• [JOB]: Can you reproduce the data below with every "Where should I click to" switched to "Where do I click to" and nothing else altered?

• [DATA SHOWN]:

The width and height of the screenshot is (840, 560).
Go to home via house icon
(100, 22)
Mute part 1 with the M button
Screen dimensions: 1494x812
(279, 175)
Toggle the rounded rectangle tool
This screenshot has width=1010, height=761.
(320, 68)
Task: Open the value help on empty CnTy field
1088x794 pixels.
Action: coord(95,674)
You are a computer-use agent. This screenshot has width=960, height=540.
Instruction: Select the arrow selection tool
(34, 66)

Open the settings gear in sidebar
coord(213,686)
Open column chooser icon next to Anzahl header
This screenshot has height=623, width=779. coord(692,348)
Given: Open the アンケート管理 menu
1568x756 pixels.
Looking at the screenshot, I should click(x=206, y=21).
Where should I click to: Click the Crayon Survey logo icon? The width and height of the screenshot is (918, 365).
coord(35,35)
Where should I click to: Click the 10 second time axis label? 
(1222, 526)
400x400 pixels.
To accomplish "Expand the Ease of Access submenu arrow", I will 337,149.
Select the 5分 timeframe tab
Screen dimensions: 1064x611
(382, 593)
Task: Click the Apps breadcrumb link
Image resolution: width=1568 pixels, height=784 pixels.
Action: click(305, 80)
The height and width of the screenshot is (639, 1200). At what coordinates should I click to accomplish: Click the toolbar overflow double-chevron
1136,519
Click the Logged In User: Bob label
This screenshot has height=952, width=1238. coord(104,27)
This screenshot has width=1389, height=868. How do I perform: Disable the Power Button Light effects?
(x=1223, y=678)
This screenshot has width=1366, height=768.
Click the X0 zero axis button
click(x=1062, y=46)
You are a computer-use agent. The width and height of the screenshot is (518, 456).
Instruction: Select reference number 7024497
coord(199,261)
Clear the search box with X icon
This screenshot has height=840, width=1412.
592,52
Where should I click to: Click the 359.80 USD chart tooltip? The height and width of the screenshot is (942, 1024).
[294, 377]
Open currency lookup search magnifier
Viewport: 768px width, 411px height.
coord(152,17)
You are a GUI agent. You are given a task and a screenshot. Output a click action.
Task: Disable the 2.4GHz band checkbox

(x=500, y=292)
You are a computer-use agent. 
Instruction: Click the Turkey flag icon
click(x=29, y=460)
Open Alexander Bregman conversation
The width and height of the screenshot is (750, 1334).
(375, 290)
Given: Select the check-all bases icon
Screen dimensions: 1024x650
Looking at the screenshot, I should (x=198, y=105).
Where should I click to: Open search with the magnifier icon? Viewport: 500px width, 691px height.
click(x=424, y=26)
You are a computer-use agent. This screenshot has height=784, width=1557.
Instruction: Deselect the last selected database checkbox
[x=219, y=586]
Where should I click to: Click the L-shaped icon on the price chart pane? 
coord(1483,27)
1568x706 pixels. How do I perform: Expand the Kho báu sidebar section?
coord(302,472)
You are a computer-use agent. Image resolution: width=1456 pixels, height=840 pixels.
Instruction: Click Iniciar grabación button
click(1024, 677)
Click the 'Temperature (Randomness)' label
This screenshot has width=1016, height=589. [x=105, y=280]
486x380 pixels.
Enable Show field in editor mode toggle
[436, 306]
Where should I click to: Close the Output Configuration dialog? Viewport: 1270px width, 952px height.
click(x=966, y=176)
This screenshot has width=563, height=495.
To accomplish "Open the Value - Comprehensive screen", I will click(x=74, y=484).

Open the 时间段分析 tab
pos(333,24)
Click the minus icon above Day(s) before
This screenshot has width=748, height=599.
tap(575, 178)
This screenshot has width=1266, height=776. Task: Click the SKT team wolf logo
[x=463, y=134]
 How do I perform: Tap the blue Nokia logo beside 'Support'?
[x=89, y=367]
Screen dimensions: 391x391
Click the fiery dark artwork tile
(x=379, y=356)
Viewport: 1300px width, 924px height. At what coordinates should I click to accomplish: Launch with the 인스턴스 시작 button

• [WRITTEN RESPONSE]:
The width and height of the screenshot is (840, 560).
Go to home via house icon
(100, 22)
Mute part 1 with the M button
Screen dimensions: 1494x812
(279, 175)
Toggle the rounded rectangle tool
This screenshot has width=1010, height=761.
(320, 68)
Task: Open the value help on empty CnTy field
1088x794 pixels.
Action: coord(95,674)
You are a computer-use agent. This screenshot has width=960, height=540.
Instruction: Select the arrow selection tool
(34, 66)

Open the settings gear in sidebar
coord(213,686)
Open column chooser icon next to Anzahl header
This screenshot has height=623, width=779. coord(692,348)
Given: Open the アンケート管理 menu
1568x756 pixels.
Looking at the screenshot, I should click(x=206, y=21).
Where do I click to: Click the Crayon Survey logo icon? The width and height of the screenshot is (918, 365).
coord(35,35)
Where do I click to: Click the 10 second time axis label? 
(1222, 526)
400x400 pixels.
To accomplish "Expand the Ease of Access submenu arrow", I will 337,149.
Select the 5分 timeframe tab
Screen dimensions: 1064x611
(382, 593)
Task: Click the Apps breadcrumb link
Image resolution: width=1568 pixels, height=784 pixels.
Action: click(305, 80)
The height and width of the screenshot is (639, 1200). At what coordinates should I click to accomplish: Click the toolbar overflow double-chevron
1136,519
Click the Logged In User: Bob label
This screenshot has height=952, width=1238. coord(104,27)
This screenshot has width=1389, height=868. How do I perform: Disable the Power Button Light effects?
(x=1223, y=678)
This screenshot has width=1366, height=768.
Click the X0 zero axis button
click(x=1062, y=46)
You are a computer-use agent. The width and height of the screenshot is (518, 456).
Instruction: Select reference number 7024497
coord(199,261)
Clear the search box with X icon
This screenshot has height=840, width=1412.
592,52
Where do I click to: Click the 359.80 USD chart tooltip? The height and width of the screenshot is (942, 1024).
[294, 377]
Open currency lookup search magnifier
Viewport: 768px width, 411px height.
coord(152,17)
You are a GUI agent. You are given a task and a screenshot. Output a click action.
Task: Disable the 2.4GHz band checkbox

(x=500, y=292)
You are a computer-use agent. 
Instruction: Click the Turkey flag icon
click(x=29, y=460)
Open Alexander Bregman conversation
The width and height of the screenshot is (750, 1334).
(375, 290)
Given: Select the check-all bases icon
Screen dimensions: 1024x650
Looking at the screenshot, I should (x=198, y=105).
Where do I click to: Open search with the magnifier icon? Viewport: 500px width, 691px height.
click(x=424, y=26)
You are a computer-use agent. This screenshot has height=784, width=1557.
Instruction: Deselect the last selected database checkbox
[x=219, y=586]
Where do I click to: Click the L-shaped icon on the price chart pane? 
coord(1483,27)
1568x706 pixels. How do I perform: Expand the Kho báu sidebar section?
coord(302,472)
You are a computer-use agent. Image resolution: width=1456 pixels, height=840 pixels.
Instruction: Click Iniciar grabación button
click(1024, 677)
Click the 'Temperature (Randomness)' label
This screenshot has width=1016, height=589. [x=105, y=280]
486x380 pixels.
Enable Show field in editor mode toggle
[436, 306]
Where do I click to: Close the Output Configuration dialog? Viewport: 1270px width, 952px height.
click(x=966, y=176)
This screenshot has width=563, height=495.
To accomplish "Open the Value - Comprehensive screen", I will click(x=74, y=484).

Open the 时间段分析 tab
pos(333,24)
Click the minus icon above Day(s) before
This screenshot has width=748, height=599.
tap(575, 178)
This screenshot has width=1266, height=776. Task: Click the SKT team wolf logo
[x=463, y=134]
 How do I perform: Tap the blue Nokia logo beside 'Support'?
[x=89, y=367]
Screen dimensions: 391x391
Click the fiery dark artwork tile
(x=379, y=356)
Viewport: 1300px width, 924px height. At what coordinates should I click to accomplish: Launch with the 인스턴스 시작 button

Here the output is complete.